What the exercise asks: Reproduce verbatim the items below, beginning at the line that contains "What do you see at coordinates (207, 787)" and ending after the line that contains "Harold’s Planet is".

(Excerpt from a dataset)
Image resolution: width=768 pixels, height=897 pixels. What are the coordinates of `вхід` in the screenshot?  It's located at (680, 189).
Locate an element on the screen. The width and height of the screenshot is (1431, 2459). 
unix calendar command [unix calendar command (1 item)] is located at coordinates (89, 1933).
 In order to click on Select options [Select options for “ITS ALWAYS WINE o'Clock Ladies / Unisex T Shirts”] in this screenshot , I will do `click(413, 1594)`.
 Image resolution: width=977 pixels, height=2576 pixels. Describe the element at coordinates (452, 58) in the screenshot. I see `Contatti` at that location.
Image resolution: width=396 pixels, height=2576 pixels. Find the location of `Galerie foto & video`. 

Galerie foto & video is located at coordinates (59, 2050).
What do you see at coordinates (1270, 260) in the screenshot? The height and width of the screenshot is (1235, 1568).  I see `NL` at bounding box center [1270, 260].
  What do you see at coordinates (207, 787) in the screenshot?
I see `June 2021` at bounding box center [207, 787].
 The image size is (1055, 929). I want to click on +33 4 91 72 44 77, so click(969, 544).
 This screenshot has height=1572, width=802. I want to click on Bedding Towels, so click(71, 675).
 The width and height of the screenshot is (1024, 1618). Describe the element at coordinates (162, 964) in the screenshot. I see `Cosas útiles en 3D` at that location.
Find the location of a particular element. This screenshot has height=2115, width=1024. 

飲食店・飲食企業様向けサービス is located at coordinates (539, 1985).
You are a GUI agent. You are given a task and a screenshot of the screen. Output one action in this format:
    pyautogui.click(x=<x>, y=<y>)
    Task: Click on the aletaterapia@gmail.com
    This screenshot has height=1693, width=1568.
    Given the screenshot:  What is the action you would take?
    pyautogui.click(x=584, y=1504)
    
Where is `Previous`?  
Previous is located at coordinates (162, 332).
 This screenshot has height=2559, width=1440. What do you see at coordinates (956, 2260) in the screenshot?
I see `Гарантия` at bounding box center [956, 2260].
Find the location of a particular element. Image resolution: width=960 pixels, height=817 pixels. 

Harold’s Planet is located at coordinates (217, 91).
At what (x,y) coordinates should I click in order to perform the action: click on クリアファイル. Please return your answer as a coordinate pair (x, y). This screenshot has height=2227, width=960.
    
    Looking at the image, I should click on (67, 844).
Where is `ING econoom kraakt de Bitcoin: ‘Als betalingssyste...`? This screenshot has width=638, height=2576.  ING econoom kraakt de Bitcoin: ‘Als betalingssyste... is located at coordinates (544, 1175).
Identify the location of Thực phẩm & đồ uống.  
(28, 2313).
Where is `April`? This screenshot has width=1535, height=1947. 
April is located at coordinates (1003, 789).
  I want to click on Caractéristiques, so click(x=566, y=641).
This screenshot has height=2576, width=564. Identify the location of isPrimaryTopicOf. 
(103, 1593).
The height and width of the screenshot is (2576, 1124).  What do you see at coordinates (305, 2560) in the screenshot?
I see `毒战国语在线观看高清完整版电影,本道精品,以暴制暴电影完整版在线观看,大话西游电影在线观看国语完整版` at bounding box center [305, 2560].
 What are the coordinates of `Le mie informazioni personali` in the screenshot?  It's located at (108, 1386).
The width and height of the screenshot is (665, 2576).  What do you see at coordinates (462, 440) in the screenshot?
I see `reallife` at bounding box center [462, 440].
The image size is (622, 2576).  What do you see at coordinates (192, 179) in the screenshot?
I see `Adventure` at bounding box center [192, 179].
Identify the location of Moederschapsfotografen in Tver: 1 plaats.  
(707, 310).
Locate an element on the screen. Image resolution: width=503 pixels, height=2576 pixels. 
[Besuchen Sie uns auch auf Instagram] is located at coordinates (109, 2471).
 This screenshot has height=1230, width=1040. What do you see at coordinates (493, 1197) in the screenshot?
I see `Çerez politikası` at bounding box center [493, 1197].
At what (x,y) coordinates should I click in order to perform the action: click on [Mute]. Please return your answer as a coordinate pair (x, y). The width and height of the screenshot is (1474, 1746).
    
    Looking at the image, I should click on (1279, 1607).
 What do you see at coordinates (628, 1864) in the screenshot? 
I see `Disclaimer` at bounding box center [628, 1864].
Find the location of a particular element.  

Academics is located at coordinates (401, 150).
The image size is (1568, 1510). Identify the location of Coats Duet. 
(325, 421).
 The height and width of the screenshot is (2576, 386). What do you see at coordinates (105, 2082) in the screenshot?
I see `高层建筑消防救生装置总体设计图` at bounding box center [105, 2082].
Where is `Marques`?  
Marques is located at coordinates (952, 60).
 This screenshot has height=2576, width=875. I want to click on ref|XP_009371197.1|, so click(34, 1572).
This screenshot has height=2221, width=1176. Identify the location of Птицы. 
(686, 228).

Response below:
  What do you see at coordinates (207, 787) in the screenshot?
I see `June 2021` at bounding box center [207, 787].
 The image size is (1055, 929). I want to click on +33 4 91 72 44 77, so click(969, 544).
 This screenshot has height=1572, width=802. I want to click on Bedding Towels, so click(71, 675).
 The width and height of the screenshot is (1024, 1618). Describe the element at coordinates (162, 964) in the screenshot. I see `Cosas útiles en 3D` at that location.
Find the location of a particular element. This screenshot has height=2115, width=1024. 

飲食店・飲食企業様向けサービス is located at coordinates (539, 1985).
You are a GUI agent. You are given a task and a screenshot of the screen. Output one action in this format:
    pyautogui.click(x=<x>, y=<y>)
    Task: Click on the aletaterapia@gmail.com
    This screenshot has height=1693, width=1568.
    Given the screenshot:  What is the action you would take?
    pyautogui.click(x=584, y=1504)
    
Where is `Previous`?  
Previous is located at coordinates (162, 332).
 This screenshot has height=2559, width=1440. What do you see at coordinates (956, 2260) in the screenshot?
I see `Гарантия` at bounding box center [956, 2260].
Find the location of a particular element. Image resolution: width=960 pixels, height=817 pixels. 

Harold’s Planet is located at coordinates (217, 91).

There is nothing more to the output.